A myostatin inhibitor (propeptide-Fc) increases muscle mass and muscle fiber size in aged mice but does not increase bone density or bone strength

Loss of muscle and bone mass with age are significant contributors to falls and fractures among the elderly. Myostatin deficiency is associated with increased muscle mass in mice, dogs, cows, sheep and humans, and mice lacking myostatin have been observed to show increased bone density in the limb, spine, and jaw. Transgenic overexpression of myostatin propeptide, which binds to and inhibits the active myostatin ligand, also increases muscle mass and bone density in mice.
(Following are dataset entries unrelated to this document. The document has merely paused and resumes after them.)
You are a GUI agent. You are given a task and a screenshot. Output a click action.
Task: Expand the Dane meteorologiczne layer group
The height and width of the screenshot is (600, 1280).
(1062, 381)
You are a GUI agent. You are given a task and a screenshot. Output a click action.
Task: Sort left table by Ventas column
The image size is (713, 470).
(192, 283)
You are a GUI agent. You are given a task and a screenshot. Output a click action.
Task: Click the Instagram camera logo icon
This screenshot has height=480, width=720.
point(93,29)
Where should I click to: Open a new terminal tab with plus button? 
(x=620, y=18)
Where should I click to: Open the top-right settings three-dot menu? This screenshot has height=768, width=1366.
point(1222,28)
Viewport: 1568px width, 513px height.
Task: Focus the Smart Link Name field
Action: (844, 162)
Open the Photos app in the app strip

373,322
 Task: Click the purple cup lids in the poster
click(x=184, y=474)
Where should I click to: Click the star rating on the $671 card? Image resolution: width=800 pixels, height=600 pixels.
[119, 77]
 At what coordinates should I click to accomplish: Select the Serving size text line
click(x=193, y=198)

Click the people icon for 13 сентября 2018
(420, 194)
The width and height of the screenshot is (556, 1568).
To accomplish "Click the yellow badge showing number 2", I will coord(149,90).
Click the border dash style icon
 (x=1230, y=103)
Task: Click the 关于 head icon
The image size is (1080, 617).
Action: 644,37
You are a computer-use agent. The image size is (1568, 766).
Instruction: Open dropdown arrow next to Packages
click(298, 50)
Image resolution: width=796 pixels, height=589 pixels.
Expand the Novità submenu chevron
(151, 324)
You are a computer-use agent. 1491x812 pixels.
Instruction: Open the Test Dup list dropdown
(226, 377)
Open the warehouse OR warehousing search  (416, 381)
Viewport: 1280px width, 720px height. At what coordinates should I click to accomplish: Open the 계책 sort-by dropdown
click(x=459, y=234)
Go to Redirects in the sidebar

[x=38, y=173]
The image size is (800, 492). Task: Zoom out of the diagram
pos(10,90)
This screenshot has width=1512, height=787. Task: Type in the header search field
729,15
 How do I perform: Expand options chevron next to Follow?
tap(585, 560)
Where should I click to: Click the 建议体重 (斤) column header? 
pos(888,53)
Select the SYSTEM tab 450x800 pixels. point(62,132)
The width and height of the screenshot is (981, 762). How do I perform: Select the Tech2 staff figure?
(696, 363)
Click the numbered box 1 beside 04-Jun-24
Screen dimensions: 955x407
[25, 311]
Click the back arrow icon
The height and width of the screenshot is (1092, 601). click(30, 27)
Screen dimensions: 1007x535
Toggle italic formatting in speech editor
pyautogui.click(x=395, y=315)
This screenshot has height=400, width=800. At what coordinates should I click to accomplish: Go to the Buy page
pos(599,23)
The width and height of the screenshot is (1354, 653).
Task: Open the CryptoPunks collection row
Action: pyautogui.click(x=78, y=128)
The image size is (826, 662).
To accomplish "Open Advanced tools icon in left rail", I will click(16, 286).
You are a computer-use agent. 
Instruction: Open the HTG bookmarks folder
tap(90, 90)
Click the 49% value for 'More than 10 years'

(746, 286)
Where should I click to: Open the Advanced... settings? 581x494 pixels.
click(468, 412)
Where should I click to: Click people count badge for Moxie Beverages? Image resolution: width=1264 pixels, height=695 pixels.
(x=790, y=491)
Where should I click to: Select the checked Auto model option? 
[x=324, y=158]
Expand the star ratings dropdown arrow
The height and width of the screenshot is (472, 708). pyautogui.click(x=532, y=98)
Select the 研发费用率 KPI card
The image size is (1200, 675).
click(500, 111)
We therefore sought to test the hypothesis that in vivo inhibition of myostatin using an injectable myostatin propeptide (GDF8 propeptide-Fc) would increase both muscle mass and bone density in aged (24 mo) mice. Male mice were injected weekly (20 mg/kg body weight) with recombinant myostatin propeptide-Fc (PRO) or vehicle (VEH; saline) for four weeks. There was no difference in body weight between the two groups at the end of the treatment period, but PRO treatment significantly increased mass of the tibialis anterior muscle (+ 7%) and increased muscle fiber diameter of the extensor digitorum longus (+ 16%) and soleus (+ 6%) muscles compared to VEH treatment. Bone volume relative to total volume (BV/TV) of the femur calculated by microCT did not differ significantly between PRO- and VEH-treated mice, and ultimate force (Fu), stiffness (S), toughness (U) measured from three-point bending tests also did not differ significantly between groups. Histomorphometric assays also revealed no differences in bone formation or resorption in response to PRO treatment. These data suggest that while developmental perturbation of myostatin signaling through either gene knockout or transgenic inhibition may alter both muscle and bone mass in mice, pharmacological inhibition of myostatin in aged mice has a more pronounced effect on skeletal muscle than on bone.